[Material for the task]
===
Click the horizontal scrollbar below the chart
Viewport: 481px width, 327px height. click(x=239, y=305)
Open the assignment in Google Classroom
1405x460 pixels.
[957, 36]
===
[What to do] Which lines in the records above contain the word "horizontal"? Report each such line in full.

[Task solution]
Click the horizontal scrollbar below the chart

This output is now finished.